Und wann sollen Betroffene das Thema an ihrem Arbeitsplatz zur Sprache bringen? Heute ist bekannt, dass Erwerbstätige kaum darüber sprechen, welche Verpflichtungen sie diesbezüglich im Privatleben haben. Meistens thematisieren sie das Thema viel zu spät, nämlich wenn sie nicht mehr in der Lage sind, die Situation allein zu bewältigen. Häufig unterstützen pflegende Angehörige ihre Eltern so stark, dass sie die körperlichen, aber auch die psychischen Grenzen ihrer Belastbarkeit überschreiten. Dann besteht die Gefahr, dass sie selber krank werden.

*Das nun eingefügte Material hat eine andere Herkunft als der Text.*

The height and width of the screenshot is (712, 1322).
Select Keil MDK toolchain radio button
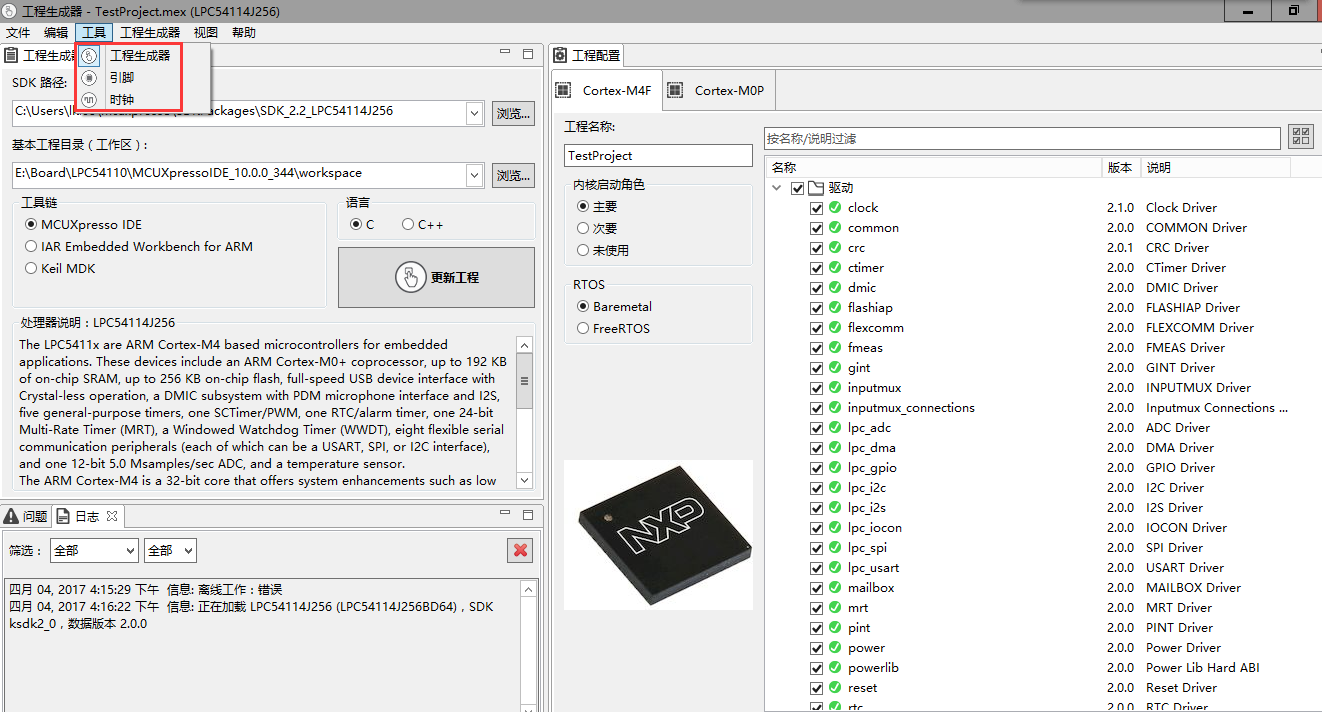(32, 269)
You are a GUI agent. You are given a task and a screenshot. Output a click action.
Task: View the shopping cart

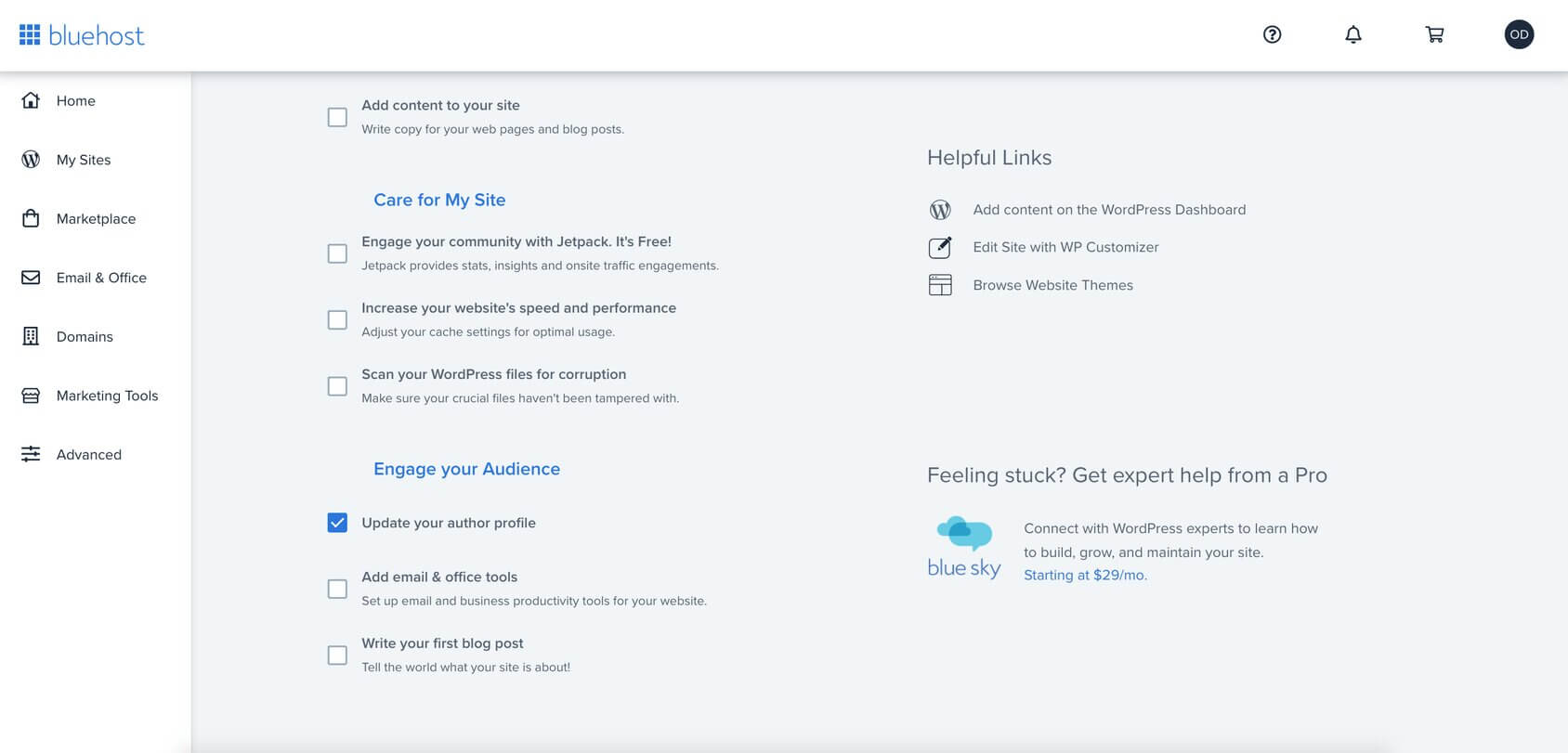tap(1434, 34)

Die neue Internetseite muss ein Bewusstsein für die Probleme schaffen, die in Zukunft unweigerlich auftauchen werden, wenn Betroffene einfach alles für sich behalten.
Begüterte Familien lösen das Problem manchmal, indem sie Personen aus dem Ausland anstellen, welche die «Care»-Arbeit bei Pflegebedürftigen zu Hause übernehmen. In diesem Fall wäre es wichtig, über gute Praktiken zu informieren, damit die häufig mittellosen ausländischen Arbeitskräfte nicht ausgebeutet werden.

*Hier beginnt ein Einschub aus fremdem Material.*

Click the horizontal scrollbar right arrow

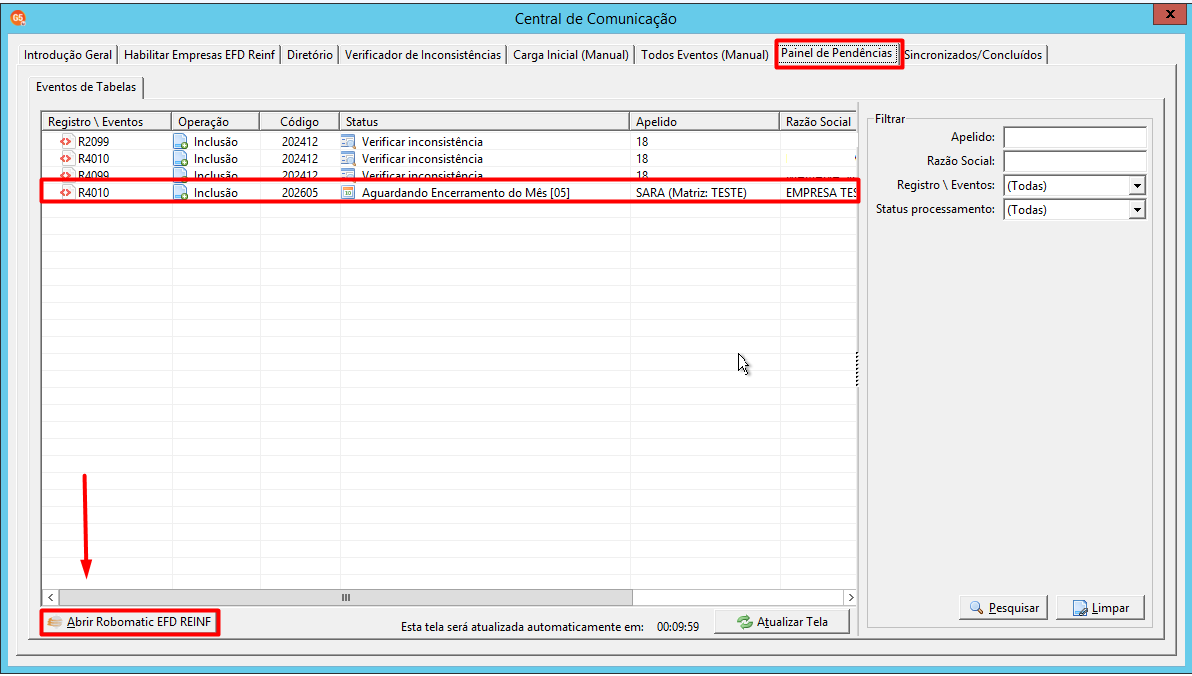click(851, 598)
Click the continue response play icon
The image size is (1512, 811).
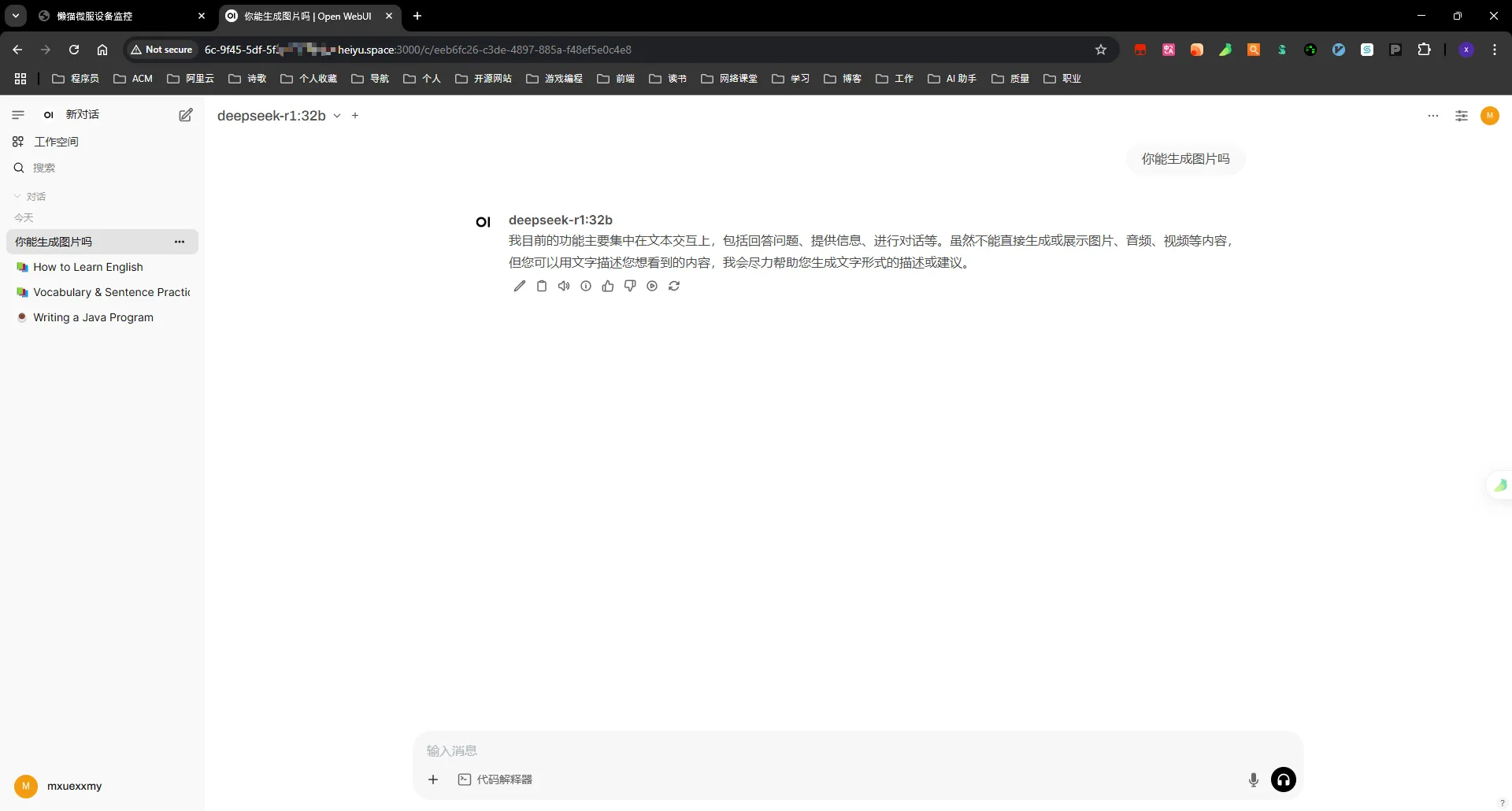coord(652,286)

Zur Förderung der «Care»-Arbeit braucht es also Informationen über die gesetzlichen Rechte und Pflichten der Erwerbstätigen sowie über Lösungsansätze, die am Arbeitsplatz für eine bessere Vereinbarkeit vorgeschlagen werden können. Ergänzt wird die Internetseite durch Informationen über finanzielle Unterstützung sowie technische Lösungen für eine Betreuung «aus der Ferne» (Long Distance Care Giving). Sinnvoll wäre zudem eine Datenbank mit kantonalen und/oder regionalen Adressen für die Nutzer/innen der künftigen Website. Nicht in Form einer endlosen Liste, sondern mit sorgfältig ausgewählten Tipps als nützliche Orientierungshilfe im Labyrinth der «Care»-Welt.

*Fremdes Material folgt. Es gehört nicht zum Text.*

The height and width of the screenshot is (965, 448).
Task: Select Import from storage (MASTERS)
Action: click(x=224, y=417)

Begleitung durch Fachleute
Zur Begleitung des Projekts wurden mehrere Arbeitsgruppen gebildet, denen anerkannte Fachleute aus verschiedenen «Care»-Bereichen angehören (Privatsektor, Verbände, Hochschulen). Vertreter/innen der grossen Mitgliedsverbände von Travail.Suisse (Syna, OCST, transfair) haben die Aufgabe, die Anliegen ihrer Mitglieder weiterzuleiten. Diese werden ihrerseits die neue Plattform testen, sobald sie verfügbar ist, d.h. in rund zwei Jahren. Die offizielle Lancierung des neuen Dienstleistungsangebots von Travail.Suisse ist für Herbst 2016 vorgesehen. Travail.Suisse hat in den vergangenen Jahren rechtliche Informationen rund um das Thema Erwerbstätigkeit und Mutterschaft auf Papier und im Internet bereitgestellt (www.infomutterschaft.ch) und ein gezieltes Hilfsmittel zur Organisation von Schwangerschaft und Wiedereinstieg nach einer Geburt ausgearbeitet (www.mamagenda.ch). Nun stehen die Bedürfnissen der älteren Arbeitnehmenden auf der Agenda, die vor der Herausforderung stehen, Berufstätigkeit und die Betreuung von Angehörigen unter einen Hut zu bringen.